By Lt. Col. Christina Abbott-Marks
Air Force Space Command Public Affairs
COLORADO SPRINGS, Colo. — Gen. John E. Hyten, commander of Air Force Space Command, recently identified several key actions to be taken to ensure U.S. strength in space for the future. On April 14 at the 2015 Space Symposium in Colorado Springs, Colorado, he discussed his command priorities, changes in store for space crews and new initiatives to assure access to space.
“Winning today’s fight is my first priority,” said Hyten. “When we have Soldiers, Sailors, Airmen and Marines deployed in harm’s way all around the world, we have to make sure our No. 1 priority is to get them everything they need, every minute of the day because everything that they do is critically dependent on space…we cannot fail in that mission.”
“We also have to figure out how to prepare for tomorrow’s fight if war should someday extend into space,” he said. “We have to move into the future.”
“Our crew force is the greatest in the world, but they are unbelievably young and inexperienced,” he said about the Airmen who operate the Air Force’s space systems. “It is that way because we designed our crew force to progress from crew duty to the day staff as they gain experience and expertise. But this means our most capable operators are not on crew.”
In a future contested environment, he said that the nation needs its best people on duty, ready to “make real time decisions about what’s going on if something bad should happen. You have to have very experienced people on crew.”
Hyten explained ways in which the space operator crew force is going to be changed.
He plans to normalize the space force presentation to U.S. Strategic Command and ensure that U.S. Strategic Command gets space force capabilities they require.

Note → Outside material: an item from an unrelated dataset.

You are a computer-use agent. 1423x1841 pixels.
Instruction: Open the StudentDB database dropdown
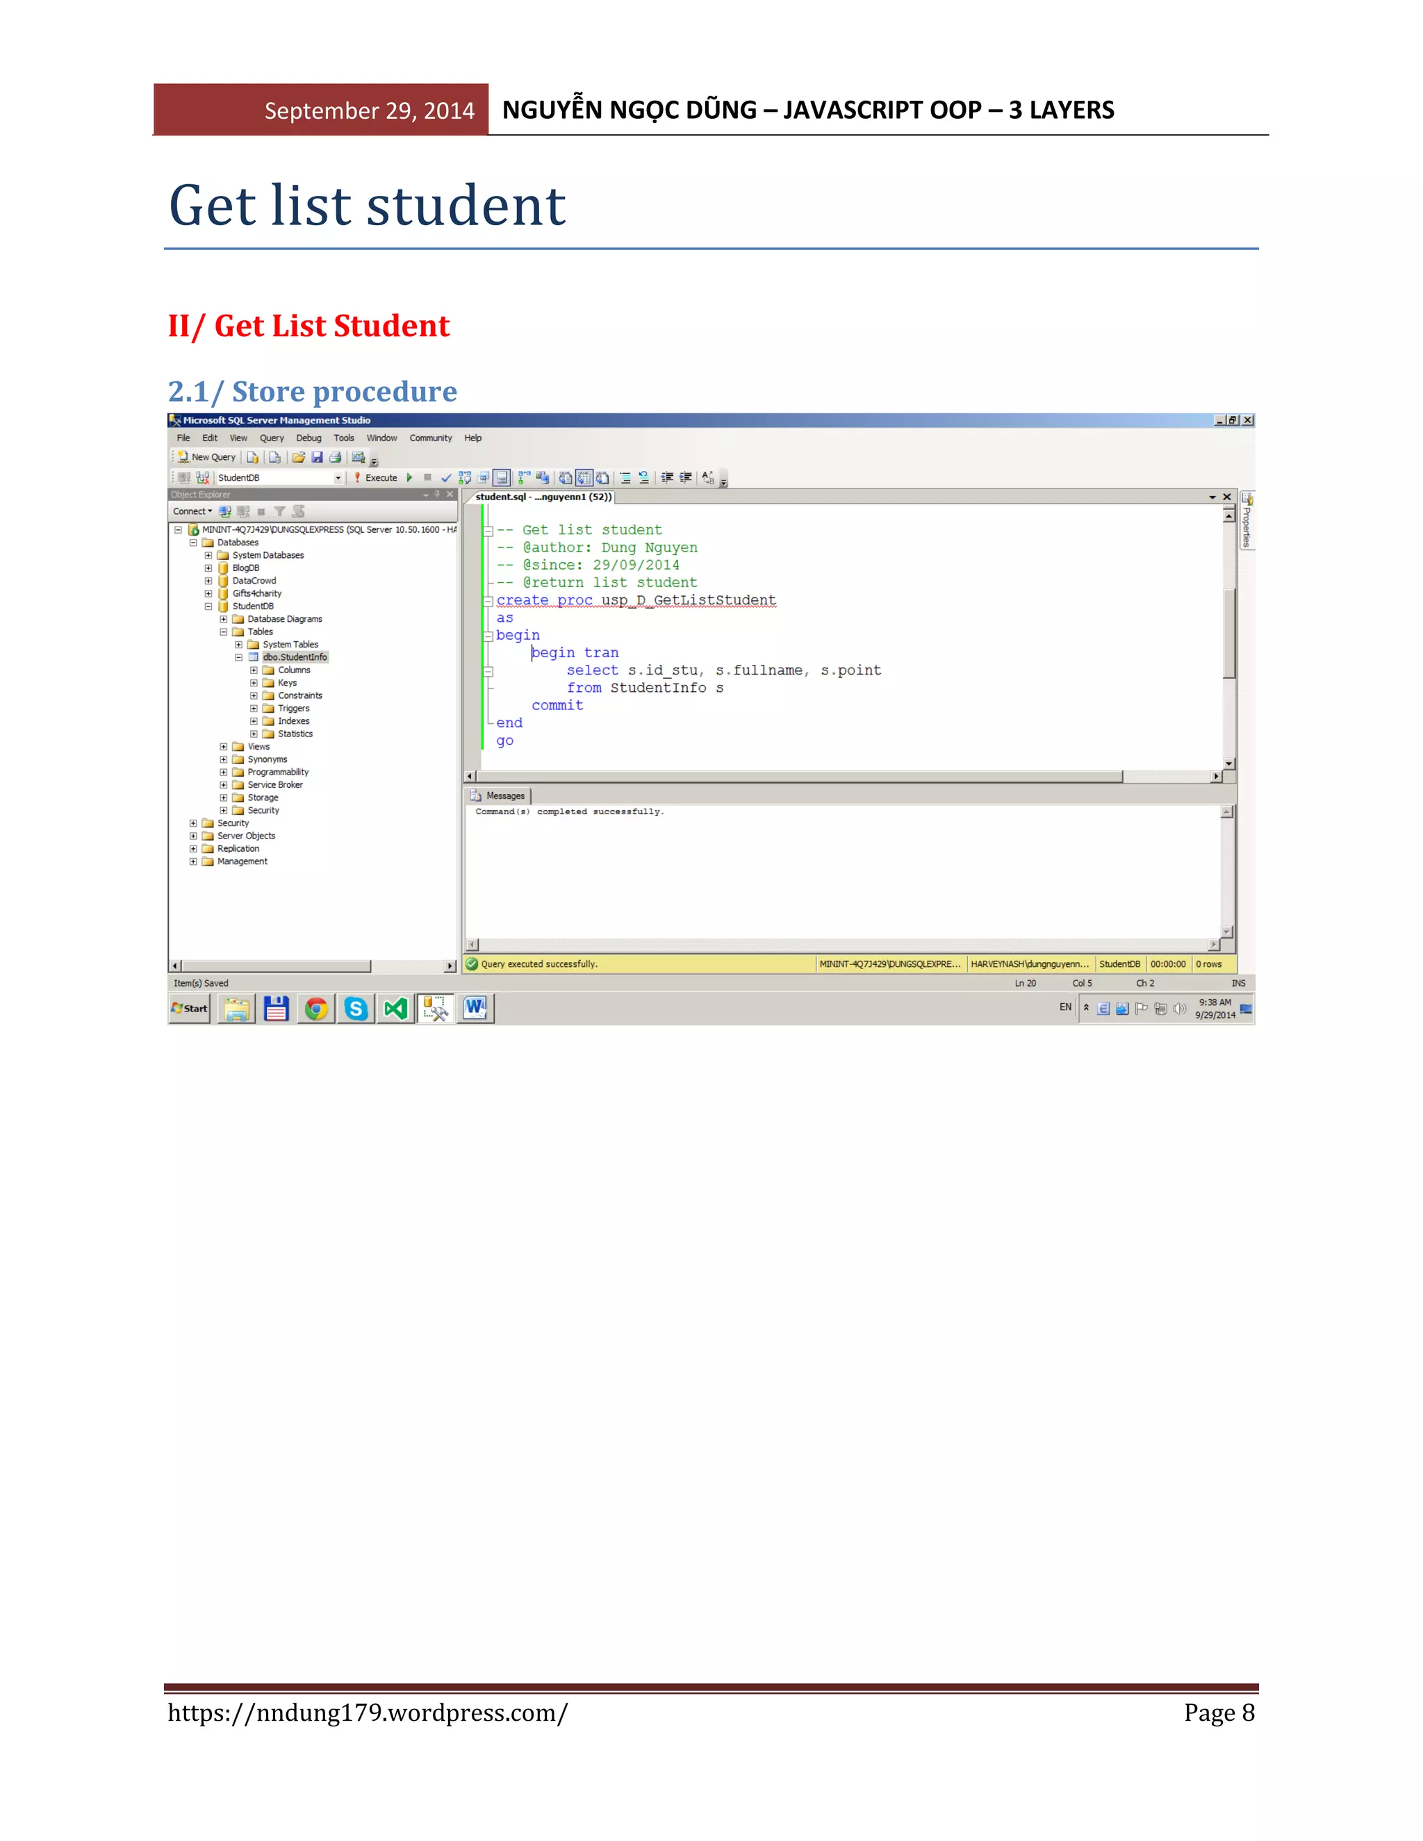point(338,478)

“The way you present forces has to be structured so that when you actually ask for capability, you get that capability,” he said.
He also will change the space operator construct. From young Airmen to senior NCOs to officers, crews will work a six-months-on, six-months-off cycle. On the alternating six months, the crews will be in advanced training to ensure experienced operators capable of operating in a contested or degraded space environment are on crew at all times. The general also discussed lengthening of initial training to add more depth to the curriculum, which will better prepare crews to operate in contested or degraded environments.
“We’re going to do business fundamentally differently because our Airmen need to be prepared for tomorrow’s fight,” he said.
Hyten then talked about three challenges to assured access to space. He said, to the audience of military and industry leaders, that they all have the same goals: assured access to space, maintaining competition in launch, and moving away from the Russian RD-180 engine.
To assure access to space, his primary concern is how to maintain two launch providers in the aftermath of a launch accident.
“God forbid, someday we will have an accident again. It’s not going to be the next launch; it’s not going to be the launch after that, but it will happen again — it’s the nature of the business,” he said.
He pointed out that, based on past launch accident history, the launch provider would be unable to launch for a lengthy period of time due to the accident investigation and loss of confidence.
“What do you have to do to return to fly in this kind of environment? And who makes that decision? Because I’m not going to stand up and put a billion-dollar satellite on top of a rocket I don’t know is going to work,” he said. He questioned how they would stay in business while their competitor continues to launch. “That’s a fundamental issue that we have to solve.”
Another concern for assured access to space is the state of the launch ranges, which he said are not structured to support the launch business today because of the aging infrastructure of radars, telescopes, telemetry systems that track launches. He said, “We have to build an automated flight safety system and get that approved.”
An automated flight safety system will use GPS tracking for launches, reducing maintenance and sustainment costs for aging telemetry and tracking systems. In addition, an automated flight safety system will make the ranges more responsive to industry and government launch requirements.
The last challenge he discussed is the ground architecture for operating space systems. He said there are too many stand-alone ground systems, with many satellite constellations having their own unique ground system to operate each constellation. “It doesn’t enable us to move into the future. We have to get to a common ground system; and we’re going to get to a ground system; and we’re going to get to it one way or the other. We cannot fail in this endeavor.”
He highlighted the challenge to accomplishing these actions with sequestration still looming and warned that if sequestration occurs in 2016, Air Force Space Command would be forced to cut launches, decimate weapons systems sustainment, and delay programs like the Space Based Infrared System mobile ground systems, which contribute to the U.S. nuclear command and control architecture.
Hyten closed his remarks by emphasizing the importance of taking care of Airmen and families, underscoring the point by explaining the impact of deployments.
“We currently have 600 Airmen in [Air Force] Space Command deployed in support of the wars in the Middle East,” he said. “That’s a burden on the Airmen, but it’s an even bigger burden on their families…I was talking to one Airman the other night [who] has deployed 10 times back and forth to theater and he’s got a family and two kids. Just think about how difficult that is on an Airman. We have to make sure that we make this probably our top priority because if we break this, we break the Air Force and we break what we do in space.”